__EXTRACTED TEXT__
Educational Background/Training

Weismann was born on 17 January 1834 in Frankfurt am Main, in the German Confederation. His mother, Elise Eleanor Lübbren, was a musician and painter, and his father, Johann Konrad August Weismann, was a classics professor. Weismann studied music, particularly the works of Beethoven, and he studied nature, from which he collected butterflies. He noted diverse patterns and colors of butterflies, information that later informed his research on the development and evolution of butterflies and caterpillars.

In 1856 Weismann got his medical degree from the University of Göttingen in Göttingen, in the German Confederation. After graduation, Weismann worked as an assistant in a hospital for three years in Rostock, in the German Confederation, before becoming a physician in Frankfurt am Main in 1859. From 1861 to 1863, Weismann was the private physician for Archduke Stephen of Austria. In 1861, Weismann studied at the University of Giessen in Giessen in the German Confederation, with Rudolf Leuckart for two months, working on the ontogeny (development) and morphology (form) of animals, insects in particular. That year, Weismann read Charles Darwin’s On the Origin of Species two years after it was published in 1859, after which he adopted evolutionary theory. Weismann studied different factors he thought might cause morphological transformations in insects, including natural selection.

In 1863, Weismann became a docent in zoology and comparative anatomy, a mid-ranking academic position, in the University of Freiburg in Freiburg in Breisgau, also in the German Confederation. In 1864, Weismann’s eyesight declined, which left him partially blind and limited his ability to use microscopes. Nonetheless, he studied the metamorphosis and development of butterflies. Weismann became the founding director of the Zoological Institute at the University of Freiburg in 1867. That year, he married Marie Dorothea Gruber from Genoa, Italy. The couple had at least five children. Along with his students and assistants, Marie aided his experimental and observational studies after his eyesight failed. Marie died in 1886, but Weismann remarried at the age of sixty in the mid-1890s to Willemina Tesse from the Netherlands, a marriage that lasted six years.

Summary of Research

            August Friedrich Leopold Weismann studied how the traits of organisms developed and evolved in a variety of organisms, mostly insects and aquatic animals, in Germany in the late nineteenth and early twentieth centuries. Weismann proposed the theory of the continuity of germ-plasma, a theory of heredity. Weismann postulated that germ-plasma was the hereditary material in cells, and parents transmitted to their offspring only the germ-plasma present in germ-cells (sperm and egg cells) rather than somatic or body cells. Weismann also promoted Charles Darwin's 1859 theory of the evolution of species. Weismann argued that only changes to the germ cells, and not body cells, could be inherited, a theory that influenced theories of heredity throughout later centuries.

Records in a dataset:
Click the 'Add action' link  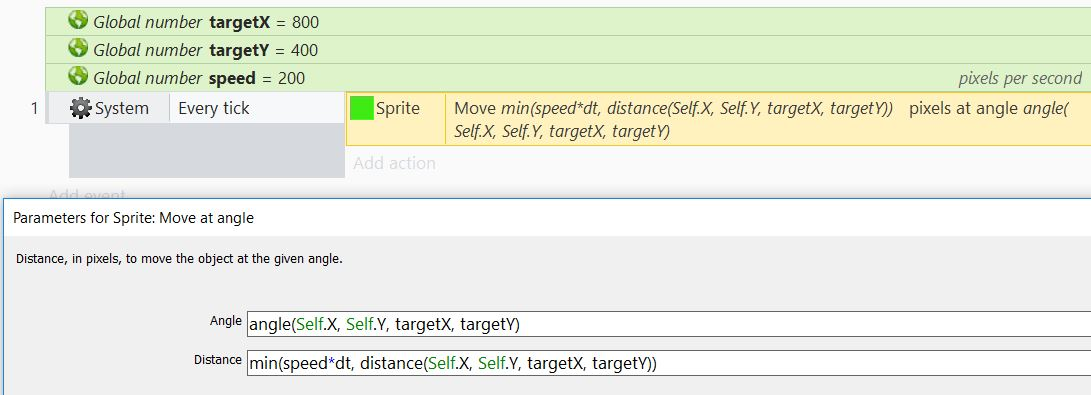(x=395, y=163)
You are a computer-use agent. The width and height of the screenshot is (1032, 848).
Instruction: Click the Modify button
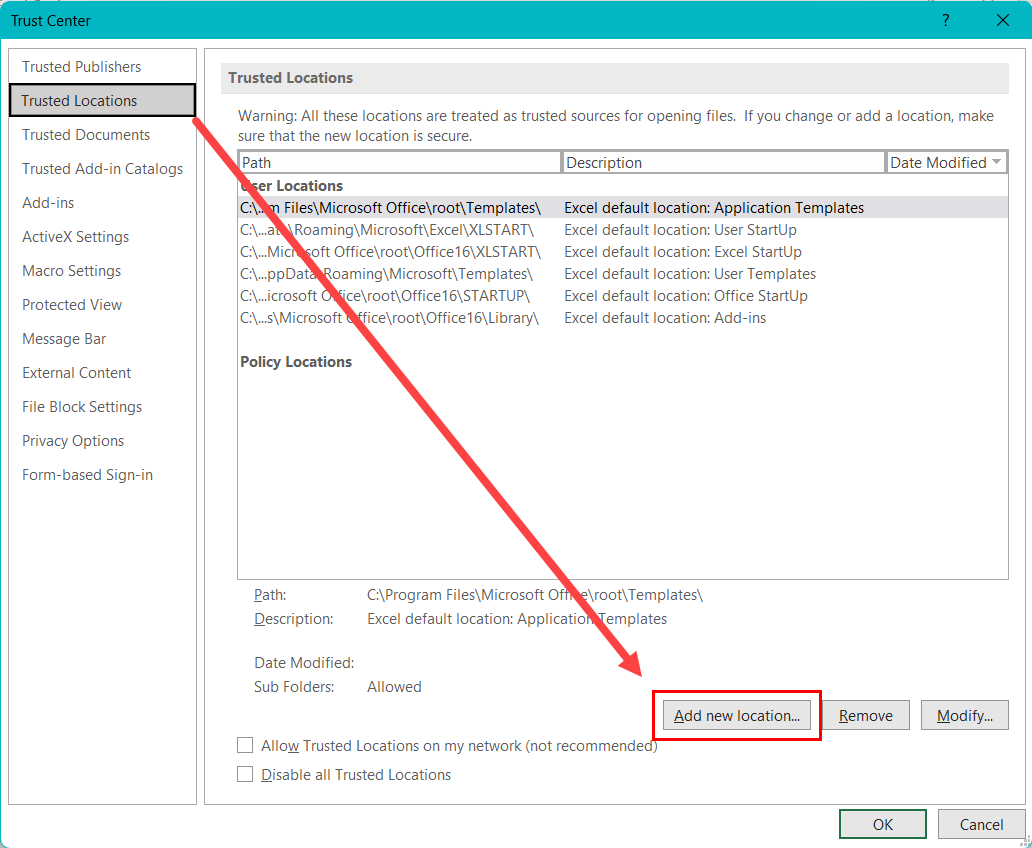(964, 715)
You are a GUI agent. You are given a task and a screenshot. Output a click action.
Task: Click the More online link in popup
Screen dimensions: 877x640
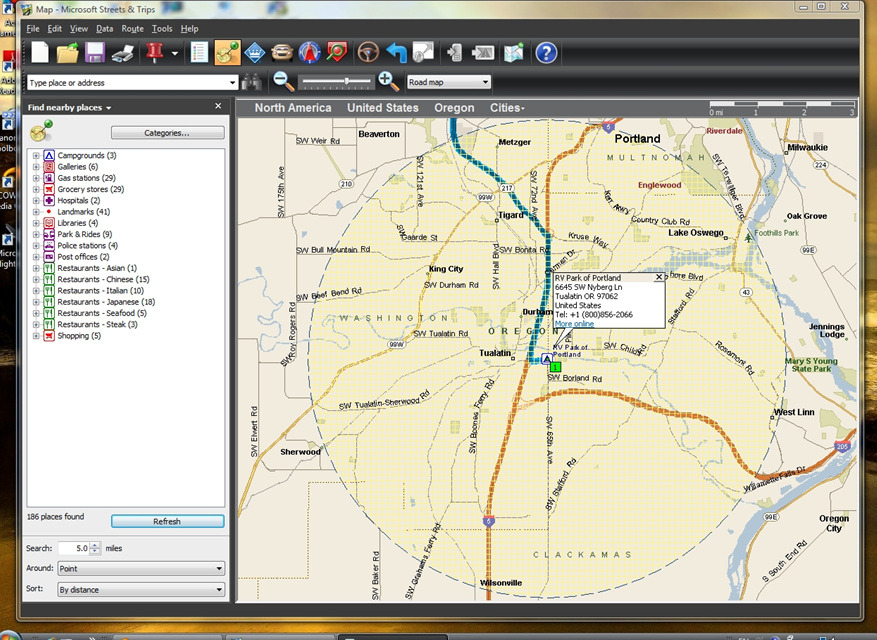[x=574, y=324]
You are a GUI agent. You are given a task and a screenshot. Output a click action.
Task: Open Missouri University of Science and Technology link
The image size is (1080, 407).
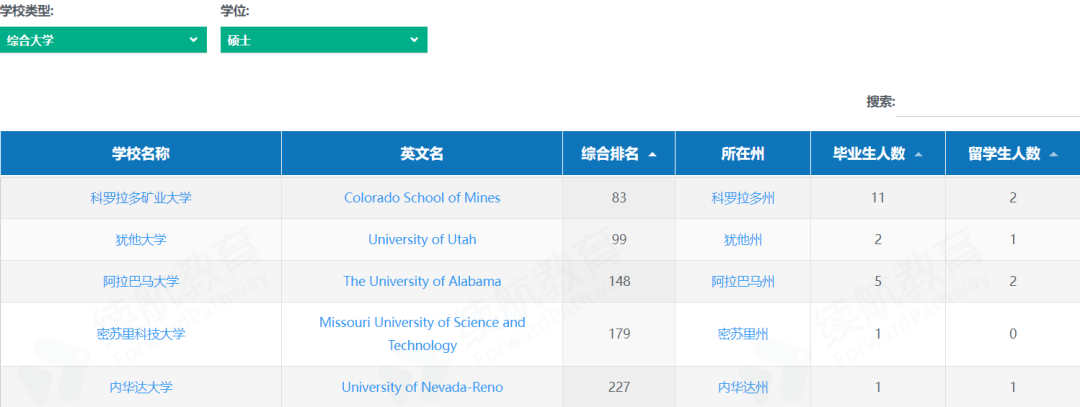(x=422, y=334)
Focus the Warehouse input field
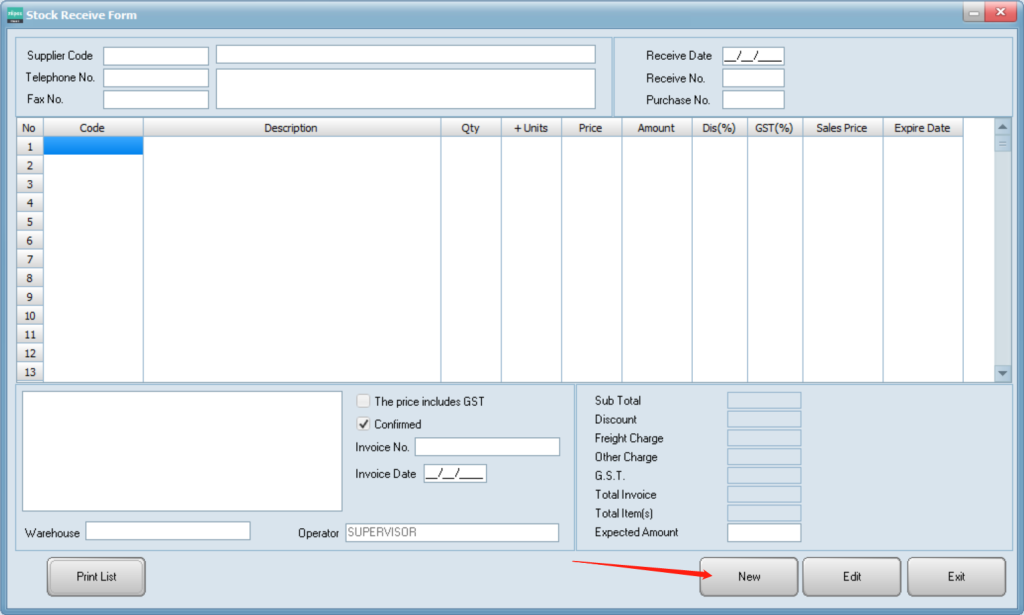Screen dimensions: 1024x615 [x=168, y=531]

__TASK DETAILS__
Answer these questions from the Weismann text:
(a) In what year did Weismann get his medical degree, and from which university?
(b) For whom did Weismann serve as private physician from 1861 to 1863?
(c) What did Weismann become the founding director of in 1867?
None of the data is needed.

__WRITTEN ANSWER__
(a) 1856, from the University of Göttingen.
(b) Archduke Stephen of Austria.
(c) The Zoological Institute at the University of Freiburg.